17.10 Running Commands on What You Find

[Often, when you find a file, you don't just want to see its name; you want to do something, like grep for a text string. To do this, use the -exec operator. This allows you to specify a command that is executed upon each file that is found. -TOR ]

The syntax is peculiar and in many cases, it is simpler just to pipe the output of find to xargs ( 17.2 ) . However, there are cases where -exec is just the thing, so let's plunge in and explain its peculiarities.

The -exec operator allows you to execute any command, including another find command. If you consider that for a moment, you realize that find needs some way to distinguish the command it's executing from its own arguments. The obvious choice is to use the same end-of-command character as the shell (i.e., the semicolon). Since the shell uses the semicolon ( 8.5 ) itself, it is necessary to escape the character with a backslash or quotes.

Therefore, every -exec operator ends with the characters \; . There is one more special argument that find treats differently: {} . These two characters are used as the variable whose name is the file find found. Don't bother rereading that last line. An example will clarify the usage. The following is a trivial case, and uses the -exec operator with echo ( 8.6 ) to mimic the -print operator:

% 

find . -exec echo {} \;

The C shell uses the characters { and } ( 9.5 ) , but doesn't change {} together, which is why it is not necessary to quote these characters. The semicolon must be quoted, however. Quotes can be used instead of a backslash:

% 

find . -exec echo {} ';'

as both will sneak the semicolon past the shell and get it to the find command. As I said before, find can even call find . If you wanted to list every symbolic link in every directory owned by a group staff , you could execute:



`...`
 

% 

find `pwd` -type d -group staff -exec find {} -type l -print \;

To search for all files with group-write permission and remove the permission, you can use:



-perm
 

% 

find . -perm -20 -exec chmod g-w {} \;

or:

% 

find . -perm -20 -print | xargs chmod g-w 

The difference between -exec and xargs is subtle. The first one will execute the program once per file, while xargs can handle several files with each process. However, xargs may have problems ( 9.22 ) with filenames that contain embedded spaces.

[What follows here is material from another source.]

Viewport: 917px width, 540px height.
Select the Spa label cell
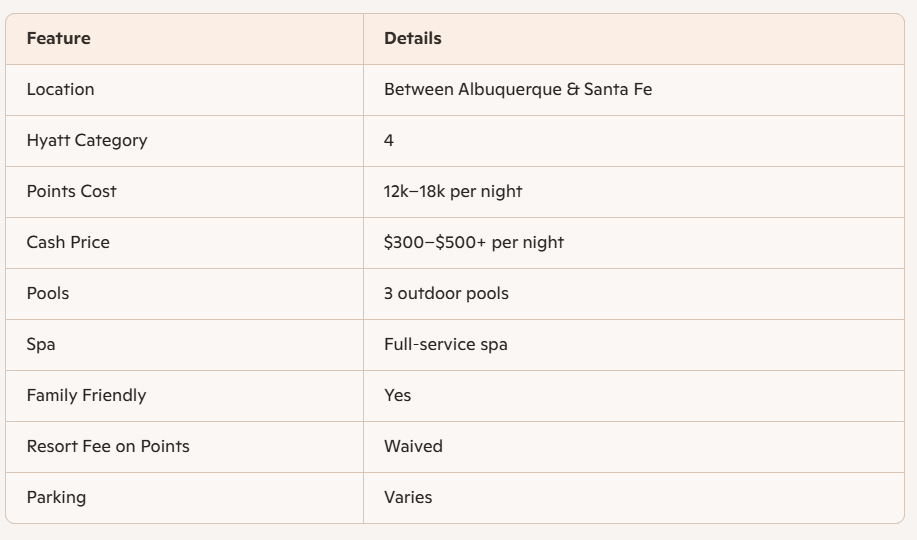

Occasionally people create a strange file that they can't delete. This could be caused by accidentally creating a file with a space or some control character in the name. find and -exec can delete this file, while xargs could not. In this case, use ls -il to list the files and i-numbers ( 1.22 ) , and use the -inum operator with -exec ( 23.16 ) to delete the file:

% 

find . -inum 31246 -exec rm {} ';'

If you wish, you can use -ok which does the same as -exec , except the program asks you first to confirm the action before executing the command. It is a good idea to be cautious when using find , because the program can make a mistake into a disaster. When in doubt, use echo as the command. Or send the output to a file and examine the file before using the file as input to xargs . This is how I discovered that find requires {} to stand alone in the arguments to -exec . I wanted to rename some files using -exec mv {} {}.orig but find wouldn't replace the {} in {}.orig . I learned that I have to write a shell script ( 17.11 ) that I tell find to execute. [A little Bourne shell while loop ( 44.10 ) with redirected input ( 45.23 ) can handle that too:



>
 


$ 

find ... -print |


> 

while read file


> 

do mv "$file" "$file.orig"


> 

done

find writes the filenames to its standard output. The while loop and its read command ( 44.13 ) read the filenames from standard input, then make them available as $file , one by one. -JP  ]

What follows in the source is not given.